Task prompt:
Within the entries below, count the lines that hold the string "Select" and give only that number.

>>>>

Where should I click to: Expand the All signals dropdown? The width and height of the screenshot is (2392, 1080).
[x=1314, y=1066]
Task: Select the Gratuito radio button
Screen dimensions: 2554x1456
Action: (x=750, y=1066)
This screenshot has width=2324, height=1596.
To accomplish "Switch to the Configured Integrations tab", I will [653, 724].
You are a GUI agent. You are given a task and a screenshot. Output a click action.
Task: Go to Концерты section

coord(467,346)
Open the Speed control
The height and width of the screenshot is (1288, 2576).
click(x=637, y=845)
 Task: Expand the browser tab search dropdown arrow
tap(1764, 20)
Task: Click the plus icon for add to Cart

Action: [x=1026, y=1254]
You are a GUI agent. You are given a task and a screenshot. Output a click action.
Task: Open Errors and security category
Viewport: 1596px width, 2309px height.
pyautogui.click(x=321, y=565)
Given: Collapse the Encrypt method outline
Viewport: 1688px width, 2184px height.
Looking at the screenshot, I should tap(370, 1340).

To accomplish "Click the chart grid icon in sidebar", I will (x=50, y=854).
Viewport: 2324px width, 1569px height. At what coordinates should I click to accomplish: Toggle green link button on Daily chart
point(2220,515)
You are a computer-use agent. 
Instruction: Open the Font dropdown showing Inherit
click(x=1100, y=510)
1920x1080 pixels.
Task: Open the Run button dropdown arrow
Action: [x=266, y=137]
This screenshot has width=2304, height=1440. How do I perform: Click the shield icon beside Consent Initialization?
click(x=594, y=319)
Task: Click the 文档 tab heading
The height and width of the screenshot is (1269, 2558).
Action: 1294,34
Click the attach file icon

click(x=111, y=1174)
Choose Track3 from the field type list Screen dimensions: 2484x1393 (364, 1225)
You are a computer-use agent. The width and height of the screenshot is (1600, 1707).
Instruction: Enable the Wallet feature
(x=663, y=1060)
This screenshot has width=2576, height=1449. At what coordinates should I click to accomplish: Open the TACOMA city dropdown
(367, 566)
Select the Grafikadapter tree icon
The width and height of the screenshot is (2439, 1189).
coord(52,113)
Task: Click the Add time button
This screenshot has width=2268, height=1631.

<<<<

Exercise solution:
2